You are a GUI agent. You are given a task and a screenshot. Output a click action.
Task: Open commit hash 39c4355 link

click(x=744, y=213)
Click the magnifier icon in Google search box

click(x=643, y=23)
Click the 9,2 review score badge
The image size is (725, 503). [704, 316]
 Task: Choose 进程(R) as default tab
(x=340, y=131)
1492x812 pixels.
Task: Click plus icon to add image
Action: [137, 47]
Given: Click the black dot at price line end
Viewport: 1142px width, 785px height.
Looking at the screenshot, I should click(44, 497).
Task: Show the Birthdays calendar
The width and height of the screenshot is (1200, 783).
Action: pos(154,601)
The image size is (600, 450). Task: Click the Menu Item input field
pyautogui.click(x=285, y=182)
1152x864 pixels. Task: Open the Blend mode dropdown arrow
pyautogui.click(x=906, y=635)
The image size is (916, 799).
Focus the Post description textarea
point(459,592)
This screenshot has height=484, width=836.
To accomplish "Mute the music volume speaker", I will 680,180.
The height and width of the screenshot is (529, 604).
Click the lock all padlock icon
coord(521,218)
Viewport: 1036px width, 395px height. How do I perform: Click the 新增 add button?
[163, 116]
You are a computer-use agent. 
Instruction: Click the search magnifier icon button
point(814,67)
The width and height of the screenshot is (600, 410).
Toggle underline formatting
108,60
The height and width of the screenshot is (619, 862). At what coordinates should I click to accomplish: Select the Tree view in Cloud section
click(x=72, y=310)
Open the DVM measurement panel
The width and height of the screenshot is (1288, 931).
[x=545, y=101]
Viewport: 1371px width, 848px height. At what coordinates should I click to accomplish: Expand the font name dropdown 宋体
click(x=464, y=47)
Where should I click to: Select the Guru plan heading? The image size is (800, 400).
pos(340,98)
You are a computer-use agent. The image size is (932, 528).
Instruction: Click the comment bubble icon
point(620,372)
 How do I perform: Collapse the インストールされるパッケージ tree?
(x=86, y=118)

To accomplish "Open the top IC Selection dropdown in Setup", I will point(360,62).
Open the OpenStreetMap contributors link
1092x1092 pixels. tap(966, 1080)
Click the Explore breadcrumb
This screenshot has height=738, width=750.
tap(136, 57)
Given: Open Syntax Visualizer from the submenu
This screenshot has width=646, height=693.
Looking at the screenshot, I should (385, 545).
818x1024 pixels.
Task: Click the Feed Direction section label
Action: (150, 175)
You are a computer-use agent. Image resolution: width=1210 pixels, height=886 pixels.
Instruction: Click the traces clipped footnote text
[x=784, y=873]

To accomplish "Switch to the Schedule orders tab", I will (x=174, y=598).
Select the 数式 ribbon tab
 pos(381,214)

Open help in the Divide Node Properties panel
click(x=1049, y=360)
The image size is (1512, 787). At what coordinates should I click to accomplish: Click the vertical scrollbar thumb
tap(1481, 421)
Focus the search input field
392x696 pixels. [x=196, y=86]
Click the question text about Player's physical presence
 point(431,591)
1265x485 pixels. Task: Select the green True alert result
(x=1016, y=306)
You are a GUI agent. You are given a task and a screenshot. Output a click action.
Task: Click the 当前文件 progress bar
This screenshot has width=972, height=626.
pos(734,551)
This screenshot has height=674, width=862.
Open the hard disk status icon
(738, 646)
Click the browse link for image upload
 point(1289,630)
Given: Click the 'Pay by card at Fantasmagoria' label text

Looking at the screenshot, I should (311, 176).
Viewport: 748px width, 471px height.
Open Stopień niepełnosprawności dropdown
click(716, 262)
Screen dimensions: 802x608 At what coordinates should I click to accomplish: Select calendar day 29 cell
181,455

*AIM OF THE EXERCISE*: Copy every line of the material above in which the string "agent" can be found.

*ANSWER FOR THE TASK*:
You are a GUI agent. You are given a task and a screenshot. Output a click action.
You are a computer-use agent. 
You are a computer-use agent. The image size is (932, 528).
You are a computer-use agent. Image resolution: width=1210 pixels, height=886 pixels.
You are a GUI agent. You are given a task and a screenshot. Output a click action.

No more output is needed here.